The Timor-Leste President and Nobel Laureate was in town yesterday at the invitation of friend and former adviser, now Federal Page MP Janelle Saffin, to receive an Award of Honorary Doctor of Southern Cross University.

It was believed to be the first official visit to Lismore by a foreign head of state – although Dr Ramos-Horta said he had been to the city years ago.

Ms Saffin and Dr Ramos-Horta are old allies, but during the visit he met another old friend, SCU Vice-Chancellor John Dowd who had been campaigning Timor-Leste’s independence since the 1970s and who was in the country with Ms Saffin for the 1999 independence vote.

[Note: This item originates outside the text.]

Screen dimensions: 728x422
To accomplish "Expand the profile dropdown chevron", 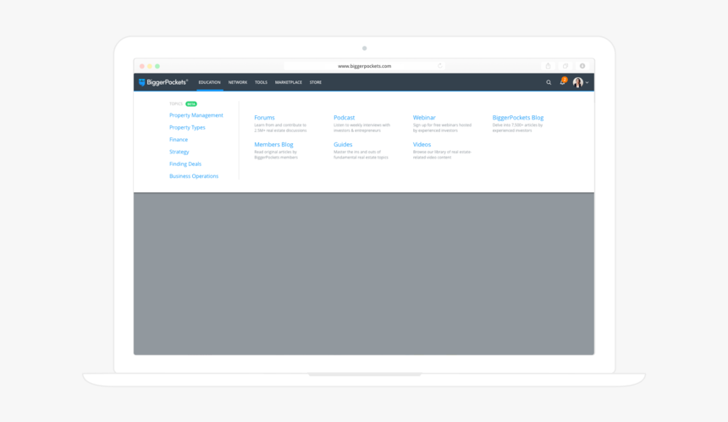I will [587, 82].
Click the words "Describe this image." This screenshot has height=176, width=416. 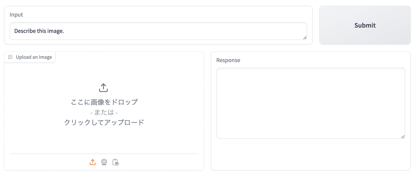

The vice-chancellor told a gathering at the university he met Dr Ramos-Horta back in 1979, on a trip to the United Nations aimed at making sure the independence of the small nation remained a priority for the international body.

“We are greatly honoured by your presence,” Chancellor Dowd told the president.

Dr Ramos-Horta’s reception on the streets of Lismore was just as enthusiastic.

The President was stopped several times during a brisk walk from Ms Saffin’s office to Caddies cafe by supporters wanting to say hello.

“I can’t pronounce his name, but I know who he is,” said one.

The support at the university went beyond past efforts to bring independence to Timor-Leste, with Dr David Lloyd from the School of Environmental Science and Management outlining efforts to help the nation maximise profits from its coffee harvest, which it depends on heavily, and develop new crops.

Dr Ramos-Horta appeared comfortable with the crowd, even teasing his host.

“I told Janelle I couldn’t locate Lismore on the map and she responded very defensively and said Lismore is a very important city in Australia,” he quipped.

Dr Ramos-Horta also said he was grateful for the efforts of the university to help his country.

“I’m very proud and humbled that this great university has decided to honour me,” he said.